| REQUIRED ACTIONS |
**A)** In the risk-factor passage, what do the company's purchase agreements generally not include?
**B)** Output the risk-factor passage text between "Efforts by us" and "may be unsuccessful.", inclusive.
**C)** List every geographic market that the risk-factor passage says the company is specifically targeting.

| DOCUMENT PASSAGE |
BEGIN
These and other consequences relating to undetected errors affecting the quality, reliability and security of our products could negatively affect our business and results of operations.

Network equipment sales to large communications service providers often involve lengthy sales cycles and protracted contract negotiations and may require us to assume commercial terms or conditions that negatively affect pricing, risk allocation, payment and the timing of revenue recognition.

A significant portion of our revenue comes from sales to large communications service providers. These sales typically involve lengthy sales cycles, extensive product testing, and demonstration laboratory or network certification, including network-specific or region-specific product certification or homologation processes. These sales also often involve protracted and sometimes difficult contract negotiations in which we may deem it necessary to agree to unfavorable contractual or commercial terms that adversely affect pricing, expose us to penalties for delays or non-performance, and require us to assume a disproportionate amount of risk. We may also be requested to provide deferred payment terms, vendor or third-party financing, or offer other alternative purchase structures that extend the timing of payment and revenue recognition. These terms may negatively affect our revenue and results of operations and increase our susceptibility to quarterly fluctuations in our results. Service providers may ultimately insist upon terms and conditions that we deem too onerous or not in our best interest. Moreover, our purchase agreements generally do not include minimum purchase commitments and customers often have the right to modify, delay, reduce or cancel previous orders. As a result, we may incur substantial expense and devote time and resources to potential sales opportunities that never materialize or result in lower than anticipated sales.
Efforts by us or our strategic third party channel partners to sell our solutions into targeted geographic markets and customer segments may be unsuccessful.
We continue to take steps, including sales initiatives and strategic channel relationships, to sell our products into new markets, growth geographies and diverse customer segments beyond our traditional service provider customer base. Specifically, we are targeting opportunities in Brazil, the Middle East, Russia, Japan and India. We are also targeting sales opportunities with enterprises, wireless operators, cable operators, submarine network operators, Internet content providers, cloud infrastructure providers, research and education institutions, and federal, state and local governments. We believe sales to these customer segments, as well as emerging network operators supporting new communications services and applications, will be an important component of our growth strategy. In many cases, we have less experience in these markets and customer segments and they may have less familiarity with our company. To succeed in some of these geographic markets and customer segments we intend to leverage strategic sales channels and distribution arrangements and expect these relationships to be an important part of our business. Our efforts may be unsuccessful, and difficulties selling into these target markets, including through third party channels, could limit our growth and harm our results of operations.


21

Table of Contents

The international scale of our operations exposes us to additional risk and expense that could adversely affect our results of operations.
We market, sell and service our products globally and rely upon a global supply chain for sourcing important components and manufacturing of our products. Our international operations are subject to inherent risks, including:
the impact of economic conditions in countries outside the United States;
effects of changes in currency exchange rates;
greater difficulty in collecting accounts receivable and longer collection periods;
difficulty and cost of staffing and managing foreign operations;
less protection for intellectual property rights in some countries;
adverse tax and customs consequences, particularly as related to transfer-pricing issues;
social, political and economic instability;
higher incidence of corruption or unethical business practices that could expose us to liability or damage our reputation;
trade protection measures, export compliance, domestic preference procurement requirements, qualification to transact business and additional regulatory requirements; and
natural disasters, epidemics and acts of war or terrorism.
END
| GIVEN INFORMATION |
BEGIN
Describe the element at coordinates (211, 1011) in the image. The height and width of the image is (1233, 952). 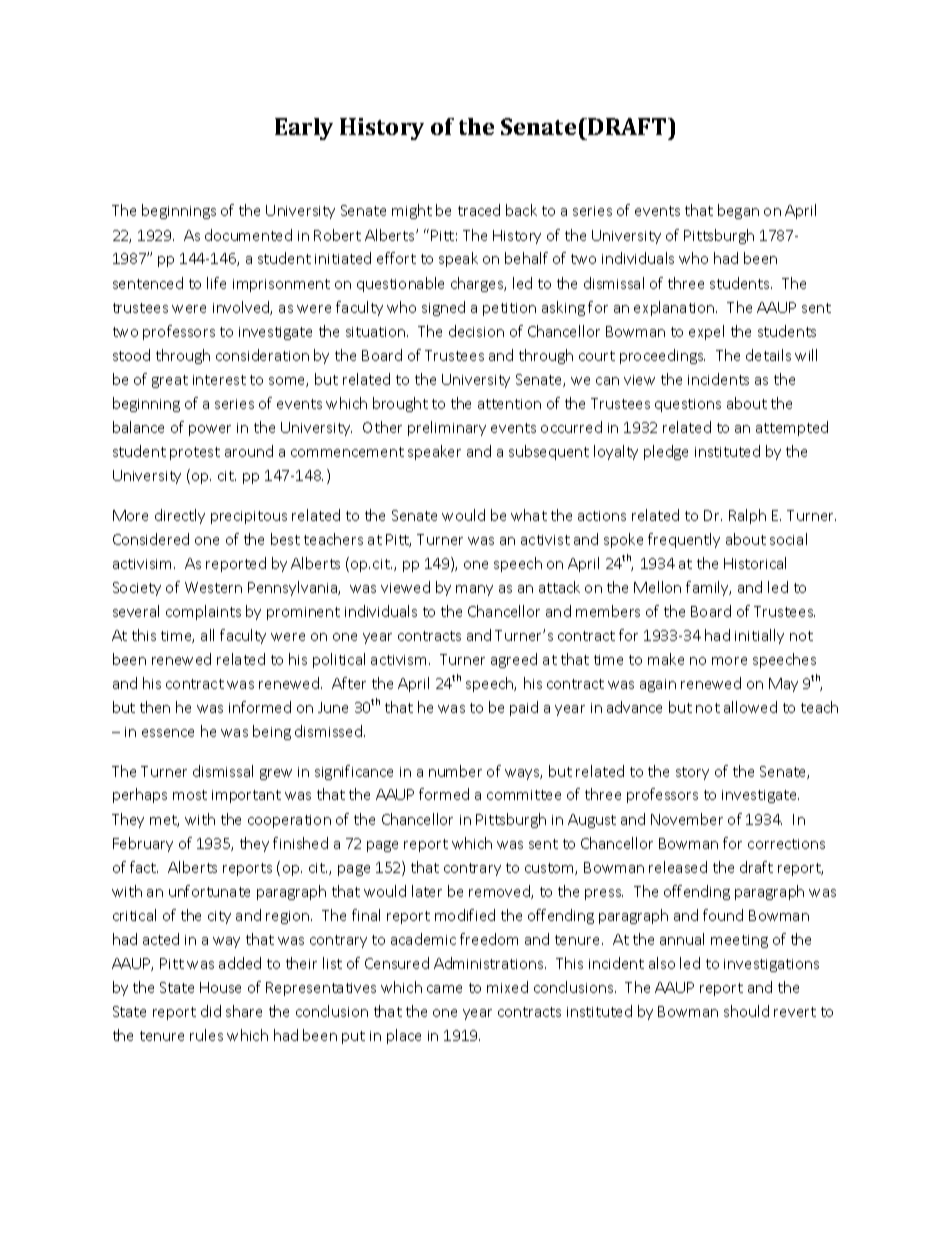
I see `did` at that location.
END
BEGIN
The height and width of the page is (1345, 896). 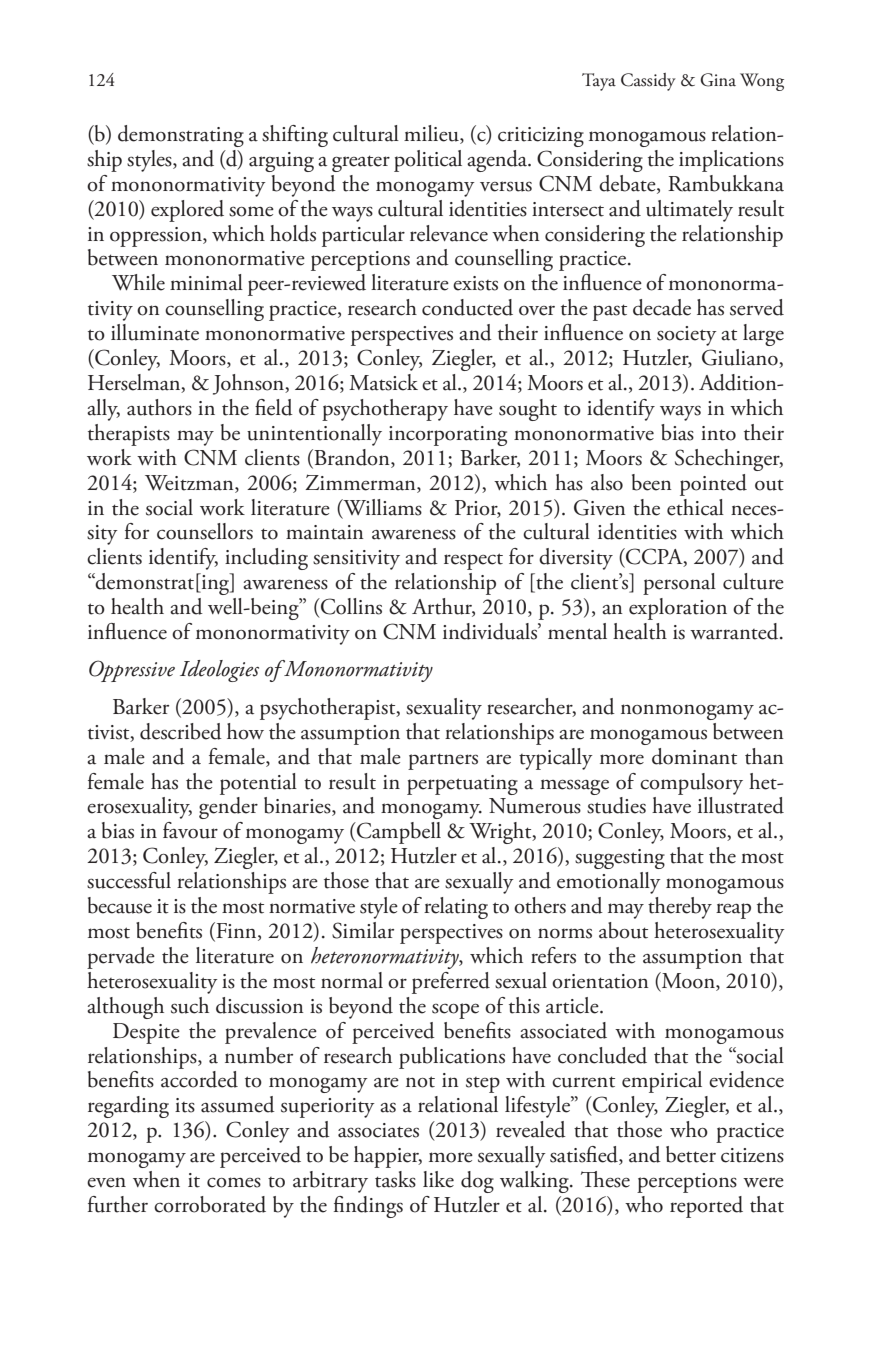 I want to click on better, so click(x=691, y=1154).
END
BEGIN
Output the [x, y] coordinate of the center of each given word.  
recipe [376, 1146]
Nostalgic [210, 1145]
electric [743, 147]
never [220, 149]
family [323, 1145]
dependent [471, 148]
END
| EXPECTED RESULTS |
**A)** Minimum purchase commitments.

**B)**
Efforts by us or our strategic third party channel partners to sell our solutions into targeted geographic markets and customer segments may be unsuccessful.

**C)** Brazil, the Middle East, Russia, Japan, India